■ **EXERCISE**:
All records need to be reproduced exactly. Keep every word as it is.
____
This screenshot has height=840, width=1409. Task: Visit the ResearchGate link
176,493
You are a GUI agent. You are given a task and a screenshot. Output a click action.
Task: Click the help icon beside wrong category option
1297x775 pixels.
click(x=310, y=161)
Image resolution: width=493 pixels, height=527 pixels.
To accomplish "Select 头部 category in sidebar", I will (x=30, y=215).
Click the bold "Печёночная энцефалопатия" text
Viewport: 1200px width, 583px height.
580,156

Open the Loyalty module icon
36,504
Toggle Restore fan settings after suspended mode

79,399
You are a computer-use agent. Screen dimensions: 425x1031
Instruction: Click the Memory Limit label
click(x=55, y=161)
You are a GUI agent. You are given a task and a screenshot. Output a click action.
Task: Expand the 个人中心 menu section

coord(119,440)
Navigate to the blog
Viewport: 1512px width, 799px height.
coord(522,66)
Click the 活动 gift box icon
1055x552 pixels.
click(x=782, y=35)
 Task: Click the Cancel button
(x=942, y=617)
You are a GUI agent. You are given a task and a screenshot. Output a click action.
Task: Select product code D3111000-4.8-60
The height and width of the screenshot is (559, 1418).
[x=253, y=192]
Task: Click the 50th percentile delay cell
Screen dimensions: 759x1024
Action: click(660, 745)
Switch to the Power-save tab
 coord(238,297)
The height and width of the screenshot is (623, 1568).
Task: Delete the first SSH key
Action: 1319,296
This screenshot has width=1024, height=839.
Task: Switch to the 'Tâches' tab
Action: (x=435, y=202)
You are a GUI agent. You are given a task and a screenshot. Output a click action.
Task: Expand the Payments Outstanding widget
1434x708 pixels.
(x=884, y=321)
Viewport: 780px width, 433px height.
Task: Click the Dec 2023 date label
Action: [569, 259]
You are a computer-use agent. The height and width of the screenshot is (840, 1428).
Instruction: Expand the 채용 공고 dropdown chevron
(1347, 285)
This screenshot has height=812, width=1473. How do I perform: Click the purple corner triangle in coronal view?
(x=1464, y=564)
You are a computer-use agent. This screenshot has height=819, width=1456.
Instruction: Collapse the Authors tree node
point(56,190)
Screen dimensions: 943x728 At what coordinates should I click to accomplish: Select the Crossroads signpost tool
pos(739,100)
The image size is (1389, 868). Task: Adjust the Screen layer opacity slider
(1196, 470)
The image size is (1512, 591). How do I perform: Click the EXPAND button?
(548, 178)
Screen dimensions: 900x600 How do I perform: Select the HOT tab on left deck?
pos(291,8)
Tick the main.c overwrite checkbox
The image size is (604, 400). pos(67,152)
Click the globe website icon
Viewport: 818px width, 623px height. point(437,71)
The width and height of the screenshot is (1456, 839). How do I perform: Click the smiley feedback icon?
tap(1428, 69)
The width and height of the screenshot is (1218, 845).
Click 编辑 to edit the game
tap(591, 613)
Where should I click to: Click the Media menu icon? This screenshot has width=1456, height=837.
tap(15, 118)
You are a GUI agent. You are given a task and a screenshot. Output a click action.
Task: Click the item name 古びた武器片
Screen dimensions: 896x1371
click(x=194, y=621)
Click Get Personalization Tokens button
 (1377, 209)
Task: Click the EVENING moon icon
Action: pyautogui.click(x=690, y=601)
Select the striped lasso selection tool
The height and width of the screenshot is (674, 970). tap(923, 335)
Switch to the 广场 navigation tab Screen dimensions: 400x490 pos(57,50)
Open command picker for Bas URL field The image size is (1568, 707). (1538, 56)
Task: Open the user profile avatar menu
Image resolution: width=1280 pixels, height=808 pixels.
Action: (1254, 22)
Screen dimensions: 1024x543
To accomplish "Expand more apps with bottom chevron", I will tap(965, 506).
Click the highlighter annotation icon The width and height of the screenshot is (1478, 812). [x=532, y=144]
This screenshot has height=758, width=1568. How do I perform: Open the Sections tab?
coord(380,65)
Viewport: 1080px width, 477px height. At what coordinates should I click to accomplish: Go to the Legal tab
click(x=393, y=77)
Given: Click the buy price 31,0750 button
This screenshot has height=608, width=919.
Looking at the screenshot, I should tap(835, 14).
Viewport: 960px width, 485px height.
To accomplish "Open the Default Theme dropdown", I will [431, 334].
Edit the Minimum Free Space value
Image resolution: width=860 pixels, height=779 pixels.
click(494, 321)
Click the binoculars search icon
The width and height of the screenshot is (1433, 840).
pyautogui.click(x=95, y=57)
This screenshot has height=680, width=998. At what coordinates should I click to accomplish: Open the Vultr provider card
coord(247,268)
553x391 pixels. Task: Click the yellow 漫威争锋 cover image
____
■ **RESULT OF THE EXERCISE**:
This screenshot has height=840, width=1409. Task: Visit the ResearchGate link
176,493
You are a GUI agent. You are given a task and a screenshot. Output a click action.
Task: Click the help icon beside wrong category option
1297x775 pixels.
click(x=310, y=161)
Image resolution: width=493 pixels, height=527 pixels.
To accomplish "Select 头部 category in sidebar", I will (x=30, y=215).
Click the bold "Печёночная энцефалопатия" text
Viewport: 1200px width, 583px height.
580,156

Open the Loyalty module icon
36,504
Toggle Restore fan settings after suspended mode

79,399
You are a computer-use agent. Screen dimensions: 425x1031
Instruction: Click the Memory Limit label
click(x=55, y=161)
You are a GUI agent. You are given a task and a screenshot. Output a click action.
Task: Expand the 个人中心 menu section

coord(119,440)
Navigate to the blog
Viewport: 1512px width, 799px height.
coord(522,66)
Click the 活动 gift box icon
1055x552 pixels.
click(x=782, y=35)
 Task: Click the Cancel button
(x=942, y=617)
You are a GUI agent. You are given a task and a screenshot. Output a click action.
Task: Select product code D3111000-4.8-60
The height and width of the screenshot is (559, 1418).
[x=253, y=192]
Task: Click the 50th percentile delay cell
Screen dimensions: 759x1024
Action: click(660, 745)
Switch to the Power-save tab
 coord(238,297)
The height and width of the screenshot is (623, 1568).
Task: Delete the first SSH key
Action: 1319,296
This screenshot has width=1024, height=839.
Task: Switch to the 'Tâches' tab
Action: (x=435, y=202)
You are a GUI agent. You are given a task and a screenshot. Output a click action.
Task: Expand the Payments Outstanding widget
1434x708 pixels.
(x=884, y=321)
Viewport: 780px width, 433px height.
Task: Click the Dec 2023 date label
Action: [569, 259]
You are a computer-use agent. The height and width of the screenshot is (840, 1428).
Instruction: Expand the 채용 공고 dropdown chevron
(1347, 285)
This screenshot has height=812, width=1473. How do I perform: Click the purple corner triangle in coronal view?
(x=1464, y=564)
You are a computer-use agent. This screenshot has height=819, width=1456.
Instruction: Collapse the Authors tree node
point(56,190)
Screen dimensions: 943x728 At what coordinates should I click to accomplish: Select the Crossroads signpost tool
pos(739,100)
The image size is (1389, 868). Task: Adjust the Screen layer opacity slider
(1196, 470)
The image size is (1512, 591). How do I perform: Click the EXPAND button?
(548, 178)
Screen dimensions: 900x600 How do I perform: Select the HOT tab on left deck?
pos(291,8)
Tick the main.c overwrite checkbox
The image size is (604, 400). pos(67,152)
Click the globe website icon
Viewport: 818px width, 623px height. point(437,71)
The width and height of the screenshot is (1456, 839). How do I perform: Click the smiley feedback icon?
tap(1428, 69)
The width and height of the screenshot is (1218, 845).
Click 编辑 to edit the game
tap(591, 613)
Where should I click to: Click the Media menu icon? This screenshot has width=1456, height=837.
tap(15, 118)
You are a GUI agent. You are given a task and a screenshot. Output a click action.
Task: Click the item name 古びた武器片
Screen dimensions: 896x1371
click(x=194, y=621)
Click Get Personalization Tokens button
 (1377, 209)
Task: Click the EVENING moon icon
Action: pyautogui.click(x=690, y=601)
Select the striped lasso selection tool
The height and width of the screenshot is (674, 970). tap(923, 335)
Switch to the 广场 navigation tab Screen dimensions: 400x490 pos(57,50)
Open command picker for Bas URL field The image size is (1568, 707). (1538, 56)
Task: Open the user profile avatar menu
Image resolution: width=1280 pixels, height=808 pixels.
Action: (1254, 22)
Screen dimensions: 1024x543
To accomplish "Expand more apps with bottom chevron", I will tap(965, 506).
Click the highlighter annotation icon The width and height of the screenshot is (1478, 812). [x=532, y=144]
This screenshot has height=758, width=1568. How do I perform: Open the Sections tab?
coord(380,65)
Viewport: 1080px width, 477px height. At what coordinates should I click to accomplish: Go to the Legal tab
click(x=393, y=77)
Given: Click the buy price 31,0750 button
This screenshot has height=608, width=919.
Looking at the screenshot, I should tap(835, 14).
Viewport: 960px width, 485px height.
To accomplish "Open the Default Theme dropdown", I will [431, 334].
Edit the Minimum Free Space value
Image resolution: width=860 pixels, height=779 pixels.
click(494, 321)
Click the binoculars search icon
The width and height of the screenshot is (1433, 840).
pyautogui.click(x=95, y=57)
This screenshot has height=680, width=998. At what coordinates should I click to accomplish: Open the Vultr provider card
coord(247,268)
553x391 pixels. Task: Click the yellow 漫威争锋 cover image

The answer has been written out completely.